Cauliflower + Batter Ingredients:
- 1 medium head cauliflower
- 1/2 cup unsweetened non-dairy milk
- 1/2 cup water (you may not need to use all of it; add a little at a time)
- 1/2 cup all-purpose flour or rice flour
- 1/4 tsp salt
- 1/4 tsp pepper
Maple Gochujang Glaze Ingredients:
- 1/4 cup gochujang pepper paste
- 2 tbsp Maple Guild Original maple syrup
- 1 tbsp sesame oil
- 2 tbsp low-sodium tamari or soy sauce
- 2 tbsp apple cider vinegar
- 1 tbsp minced ginger
- 2 cloves minced garlic (or 1/2 tsp garlic powder)
- 1-2 tbsp water, to thin
Maple Gochujang Cauliflower Wings
Recipe courtesy of Hannah Che
- Preheat oven to 450º F and line a baking sheet with parchment paper. Remove leaves from cauliflower and cut into bite-sized florets.
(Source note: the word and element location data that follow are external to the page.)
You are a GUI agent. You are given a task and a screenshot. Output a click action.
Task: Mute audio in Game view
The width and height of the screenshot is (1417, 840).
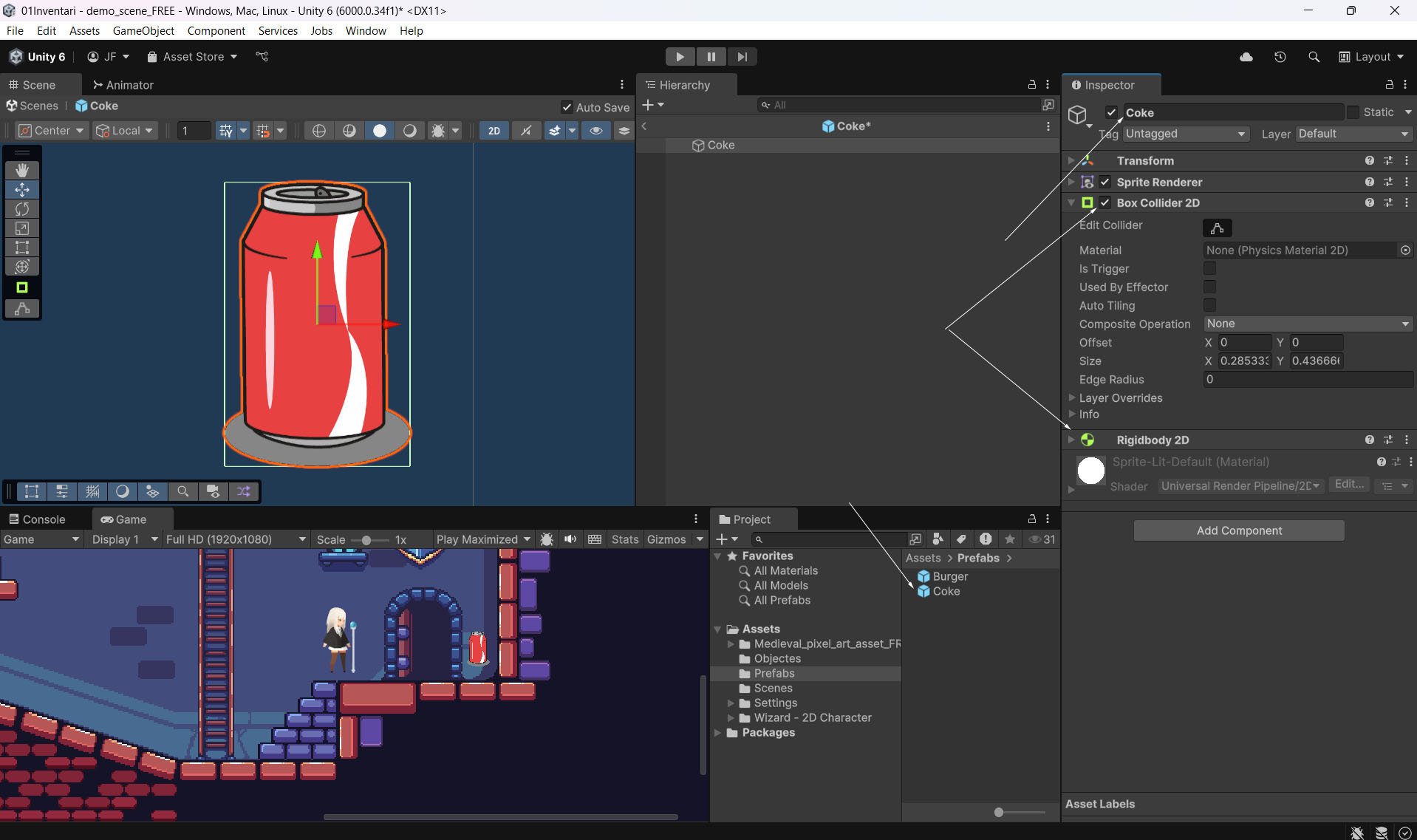click(570, 539)
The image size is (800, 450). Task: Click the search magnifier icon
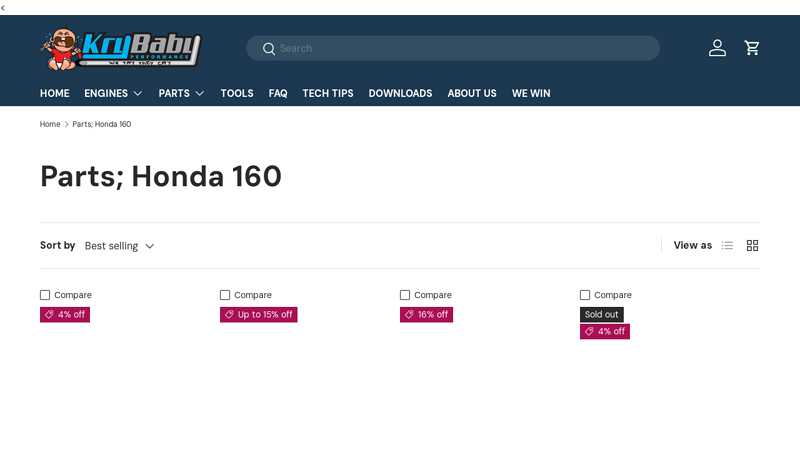point(268,49)
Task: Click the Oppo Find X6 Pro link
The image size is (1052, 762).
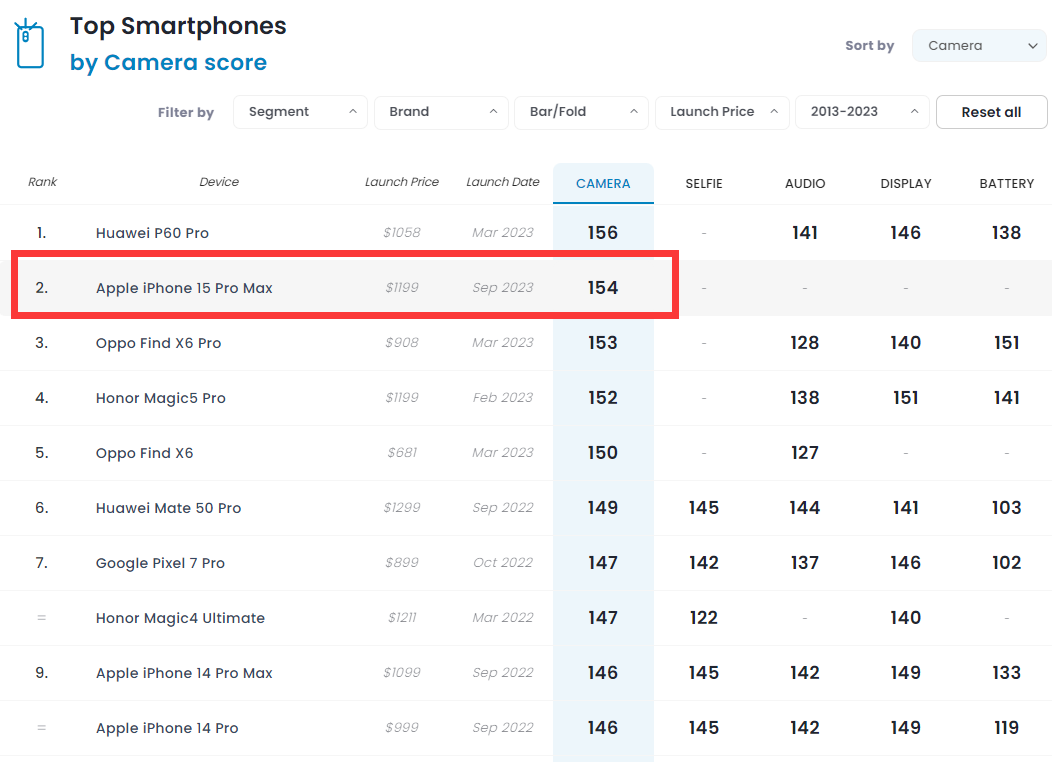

- Whisk all batter ingredients together in a mixing bowl, adding water slowly at a time until it achieves the desired consistency – the batter should be pourable, but thick enough to stick on the cauliflower. Dip each floret into the mixture and coat evenly, and shake to remove excess. Arrange florets on baking sheet (shouldn’t be touching) and bake for 25 minutes, then remove from oven.
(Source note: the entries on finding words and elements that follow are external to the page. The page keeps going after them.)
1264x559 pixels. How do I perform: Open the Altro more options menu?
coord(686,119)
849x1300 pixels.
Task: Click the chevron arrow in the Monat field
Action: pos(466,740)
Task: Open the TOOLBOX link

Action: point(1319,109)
- In the meantime, mix together sauce ingredients, adding as much water as necessary to reach a glaze consistency. Dip each baked floret into the sauce until coated, shake off excess, and place back onto the baking sheet. Bake for 15-20 minutes until crispy and caramelized.
- Remove from oven and let cool, then garnish with chopped scallions and toasted sesame seeds and serve.